И вот под машиной появляется Ваня. Его лицо — тёмное пятно в этой тьме, но глаза узнаваемые, домашние. Такие, которыми смотрят не на вещь, а на живое.
— Бат… — говорит он уже тихо. И в этом тихом больше силы, чем в крике. — Вот ты где, мелкий.
Рука тянется ко мне. От неё пахнет бумагой, сладким и улицей.
Я не двигаюсь.
Я делаю вид, что я камень.
Но Ваня умеет вытаскивать из тьмы не только котов.
Он берёт меня осторожно, как будто я — горячая кружка, которую страшно уронить. Прижимает к груди.
Стук его сердца рядом.
Не «тук‑тук» мяча.
Другой стук.
Живой.
Я выдыхаю.
И мурлычу — тихо, с хрипотцой.
Потому что я маленький.
А стыдиться за страх — это очень по‑человечески.
Котам некогда.
Саша и Маша подбегают.

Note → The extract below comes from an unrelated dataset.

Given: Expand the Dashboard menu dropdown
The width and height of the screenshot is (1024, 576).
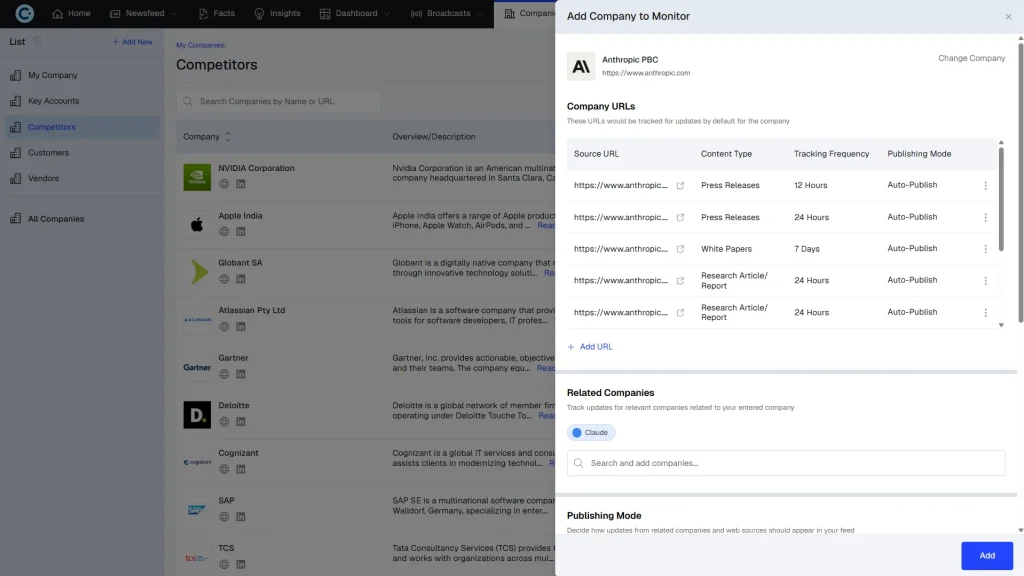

Их лица светятся, как когда после тёплого ветра вдруг выходит солнце и делает вид, что оно тут ни при чём.
Маша гладит меня. Её ладонь — тёплая, пахнет мылом и домом.
Саша качает головой, будто ругает дверь, а не меня.
— Ну зачем тебе эта наружа, Бат? — говорит Маша строго, но так, как говорят свои. — Дома тепло. Сухо. Кормят. Любят.
Я бы сказал: «Понял».
Но у меня нет человеческих слов.
Зато есть нос и сердце.
Я просто утыкаюсь мордой в Ванину куртку. Куртка пахнет улицей и дымком, но теперь этот запах не чужой. Он наш.
Потому что Ваня — наш.
Мы возвращаемся.
Стеклянная дверь закрывается.
Щёлк.
И на этом щелчке мир снова становится правильного размера.
Лира на диване фыркает, как будто ей всё равно. Но хвост у неё шевелится едва‑едва. Королевам тоже хочется, чтобы стая была целой.
Потом я опять лежу на коврике у стеклянной двери.
Зелёный ковёр за стеклом всё ещё шевелится. Но он больше не зовёт. Он просто существует.
А зовут меня голоса.
И руки.
И тот простой порядок, который копится по крупинкам: коврик — пост, дверь — порог, «тук‑тук» — жизнь, «щёлк» — граница.
Теперь я знаю: дом — это они.
Я сворачиваюсь в клубок.
Урчу.
И думаю по‑котовому: наружа, конечно, большая.
Но дом больше.
Потому что в нём помещаются боги.
И да, в эту страшную наружу я больше не побегу… наверное.